Figura 1 – La spesa in Information Security – fonte: Politecnico di Milano

“A livello italiano, negli ultimi anni, si è puntata molto l’attenzione su alcuni settori specifici, come la sanità e il mondo del finance, ma si è parallelamente assistito a una tendenziale riduzione del perimetro normativo e degli obblighi in materia di sicurezza generalizzati, rivolti a tutti”, dice Faggioli, che quindi spiega: “Il regolamento europeo cambia questa prospettiva e torna a un concetto di obbligo di sicurezza più orizzontale, sia nel mondo della Pa sia in quello del privato, e lo fa reintroducendo pesantemente il tema dell’analisi dei rischi, che era stato tolto nel nostro attuale regolamento giuridico relativo al tema data privacy e data protection”. Come spiega il relatore, la normativa insiste sul concetto di costruzione di un sistema di protezione che sia equilibrato rispetto alle specificità dell’azienda e che tenga conto delle tecnologie disponibili – ma anche dei costi delle stesse, e dunque dell’effettiva possibilità dell’azienda di adottarle – e della probabilità e gravità dei rischi in gioco. “È un aspetto da sottolineare – dice Faggioli – perché siamo abituati in Italia a normative diverse, più oggettive: viene dato un obbligo da adempiere, viene indicato come farlo e vengono imposte delle misure minime di sicurezza”; questa dinamica normativa, è diversa: “Si abbracciano logiche nuove di soggettività e le aziende devono fare scelte strategiche che poi sarà la magistratura – in sede di esame – ad analizzare e valutare”. Questo risulta evidente, per esempio, nell’Art. 30, dove si trattano le misure tecniche atte a garantire un livello di sicurezza adeguato (tra queste ricordiamo l’uso dello pseudonimo e della criptazione dei dati personali e l’adozione di sistemi per garantire il ripristino rapido dei dati in caso di incidente): “Si tratta solo di un elenco di indicazioni, suggerimenti – fa notare Faggioli – non di misure minime da seguire”.

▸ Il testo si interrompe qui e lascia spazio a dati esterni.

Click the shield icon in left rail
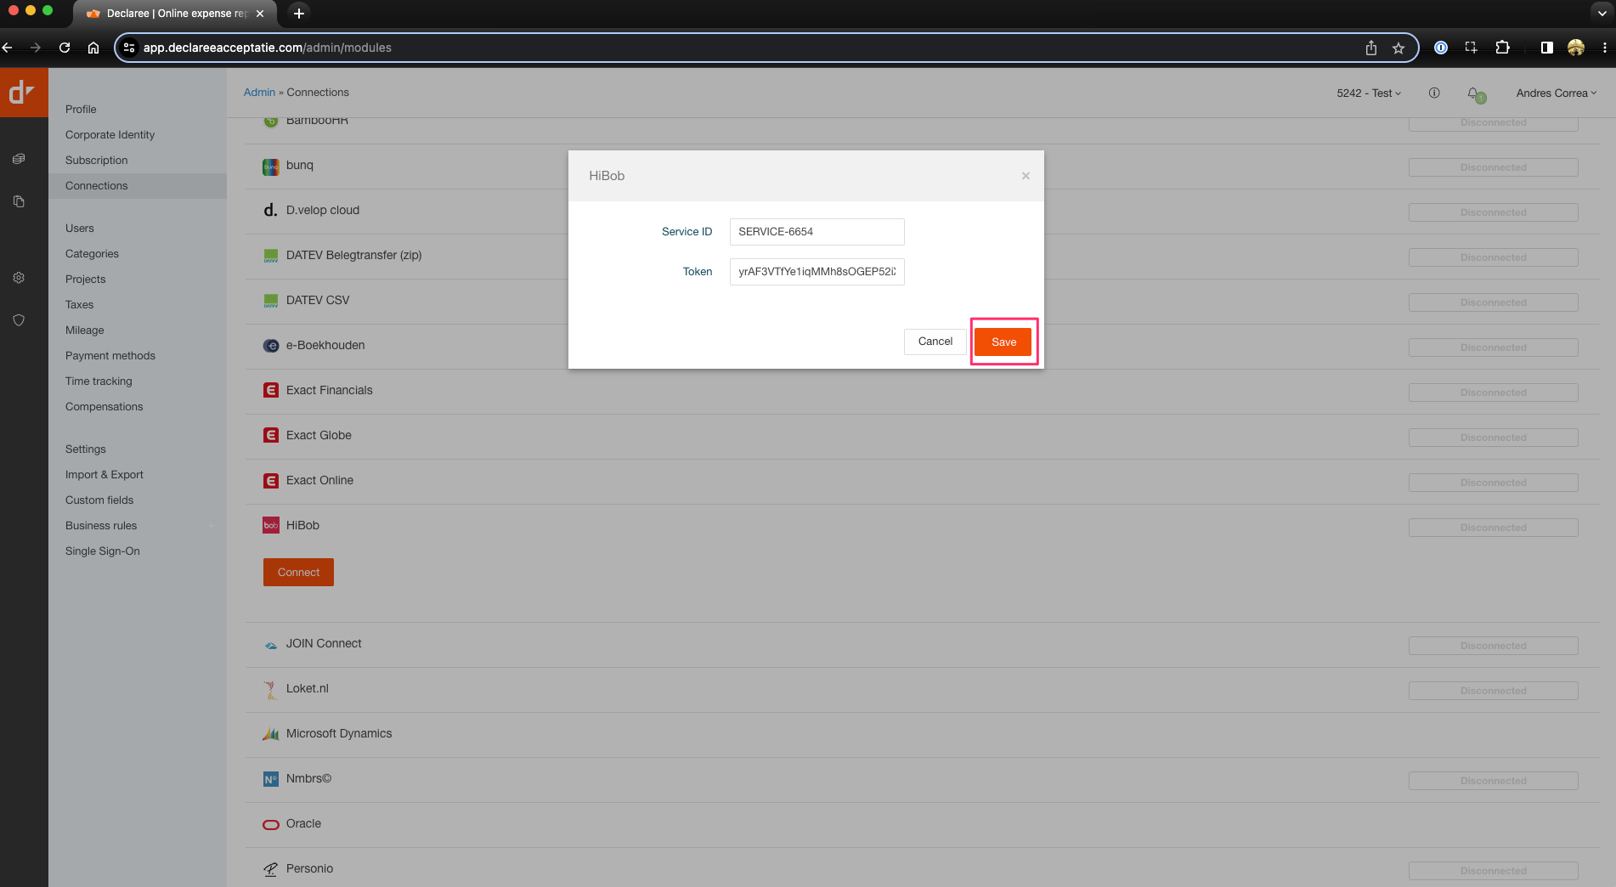The image size is (1616, 887). point(19,320)
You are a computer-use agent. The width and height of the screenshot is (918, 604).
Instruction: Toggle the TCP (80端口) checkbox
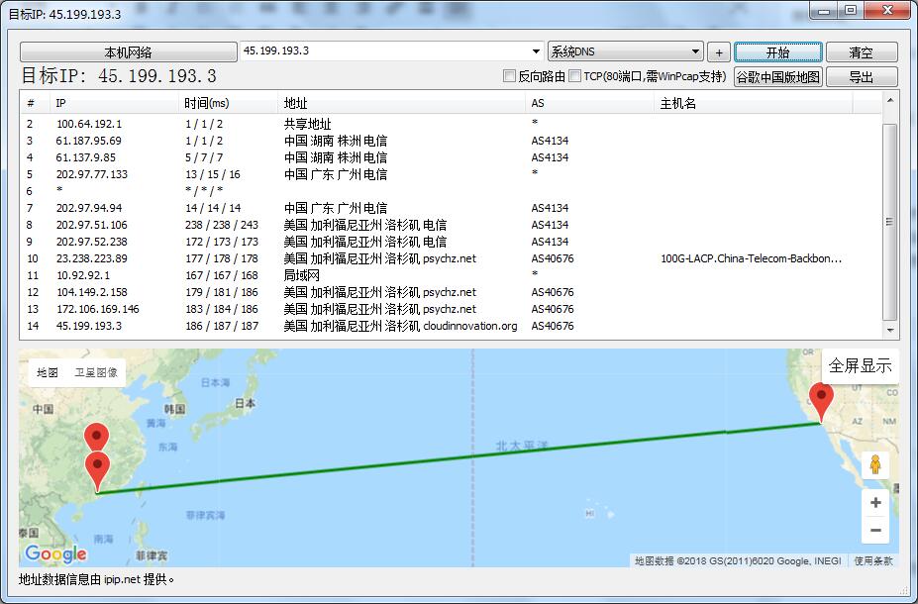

  • Segnalazione data breach: contrastare l’omertà e premiare i virtuosi

Altro aspetto rilevante della normativa è l’importante sostegno che questa offre alla lotta contro il diffuso atteggiamento omertoso delle aziende in materia di segnalazione di data breach (violazione dei dati personali). Come spiega Faggioli, oggi esistono veri e propri obblighi solo in alcuni settori, come quello sanitario e delle Telco, e persino le banche sono solo caldamente invitate, ma non costrette, a comunicare gli incidenti. “L’imposizione, con la normativa, diventerà orizzontale: per tutti non sarà più opportuno ma obbligatorio dare notifica alle autorità dell’accaduto entro 72 ore dalla violazione”, spiega il Responsabile dell’Osservatorio. “Tuttavia – aggiunge Faggioli – è interessante notare che se l’azienda dimostra all’autorità garante di aver adempiuto alla norma adottando misure idonee di sicurezza, potrebbe essere autorizzata dal garante stesso a non segnalare l’accaduto agli interessati”: un modo per “premiare” i virtuosi evitando di danneggiare la brand image. Un approccio normativo che conferma, aggiungiamo, quanto sia ormai diffusa la consapevolezza, che ora si traduce in normativa, che per quanto ci si possa armare di soluzioni e policy adeguate, il cyber criminale può comunque riuscire a superare le difese in essere: un sistema di sicurezza idoneo, anche per il garante, non è purtroppo sinonimo di inviolabilità.

  • La figura del Data Protection Officer: un ruolo ridimensionato?

Nel regolamento europeo viene anche introdotta la figura del Data Protection Officer (Dpo – figura che ha il compito di mettere in atto una politica di gestione del trattamento dei dati personali all’interno dell’organizzazione per adempiere alle normative di riferimento); tuttavia la versione finale della norma, come fa notare Faggioli, vede una casistica piuttosto restrittiva rispetto a quella ipotizzata nelle fasi precedenti di elaborazione del regolamento stesso: l’obbligo vale, oltre che per le realtà che trattano dati sensibili (con il dato biometrico che entra a tutti gli effetti a far parte di questa categoria) e per la Pa, solo per le aziende che hanno come attività principale trattamenti che richiedono il controllo regolare e sistematico dei dati degli interessati: “Una formulazione non chiarissima – dice il relatore – che sembra riferirsi alle telco ma escludere, per esempio, chi fa attività industriale, commerciale o legata al terziario”.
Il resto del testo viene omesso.